WKN
Die WKN ist eine eindeutige Kennnummer für Wertpapiere und steht für Wertpapierkennnummer. Sie dient dazu, einzelne Wertpapiere wie Aktien, Anleihen oder Fondsanteile voneinander zu unterscheiden und schnell identifizierbar zu machen.
Was ist die WKN genau?
Die WKN ist ein sechsstelliger alphanumerischer Code, der in Deutschland für die Identifizierung von Wertpapieren verwendet wird. Stell sie dir wie einen Personalausweis für Finanzprodukte vor. Jedes Wertpapier, das an einer deutschen Börse gehandelt wird oder in einem deutschen Depot verwahrt werden kann, hat in der Regel eine eigene WKN.
Aufbau der WKN:
- Die WKN besteht aus sechs Zeichen.
- Diese können sowohl Zahlen als auch Buchstaben sein.
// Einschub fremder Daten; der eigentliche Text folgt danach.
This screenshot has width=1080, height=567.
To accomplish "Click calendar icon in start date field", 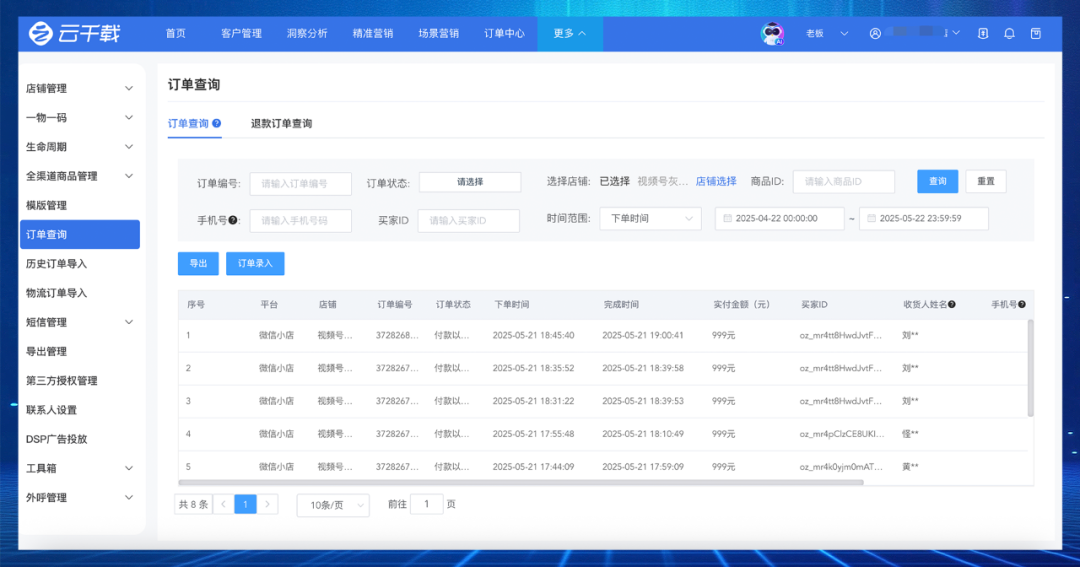I will pyautogui.click(x=728, y=219).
- Es gibt keine feste Struktur für die Vergabe der Zeichen, sie werden meist sequenziell vergeben.
Beispiel: Nehmen wir die Aktie der Deutschen Telekom. Ihre WKN ist 555750. Egal, ob du sie bei deiner Bank, in einer Finanzpublikation oder an der Börse suchst, dieser Code weist immer auf genau dieses Wertpapier hin.
Unterschiede zur ISIN
Oft wird die WKN im gleichen Atemzug mit der ISIN (International Securities Identification Number) genannt. Der Hauptunterschied ist der räumliche Geltungsbereich:
- Die WKN (Wertpapierkennnummer) ist primär ein nationales deutsches System.
- Die ISIN (International Securities Identification Number) ist ein internationaler Standard zur Identifizierung von Wertpapieren.
Jedes Wertpapier hat heute neben seiner WKN auch eine ISIN. Die ISIN ist länger und hat einen Länderpräfix, zum Beispiel DE0005557508 für die Deutsche Telekom. Die WKN ist quasi ein nationaler Kurzcode zur ISIN.
Verwendung der WKN
Die WKN kommt in verschiedenen Bereichen zum Einsatz:
- Im Depot: Wenn du ein Wertpapier in deinem Online-Broker suchst oder eine Order platzieren möchtest, kannst du die WKN eingeben, um das gewünschte Wertpapier zu finden.
- In Finanznachrichten: Online-Portale oder Finanzzeitschriften geben zu Aktien oder Fonds oft die WKN an, um eine schnelle Referenz zu ermöglichen.
- Bei der Recherche: Wenn du Informationen zu einem speziellen Wertpapier suchst, ist die WKN ein schnelles und zuverlässiges Recherchetool.
- Bei der Abwicklung von Transaktionen: Banken und Börsen nutzen die WKN intern für die korrekte Zuordnung und Abwicklung von Käufen und Verkäufen.
Wichtigkeit: Ohne eine eindeutige Kennnummer wäre der Handel mit Wertpapieren chaotisch. Stell dir vor, es gäbe mehrere Aktien mit dem gleichen Namen – die WKN verhindert Verwechslungen und sorgt für eine reibungslose Abwicklung.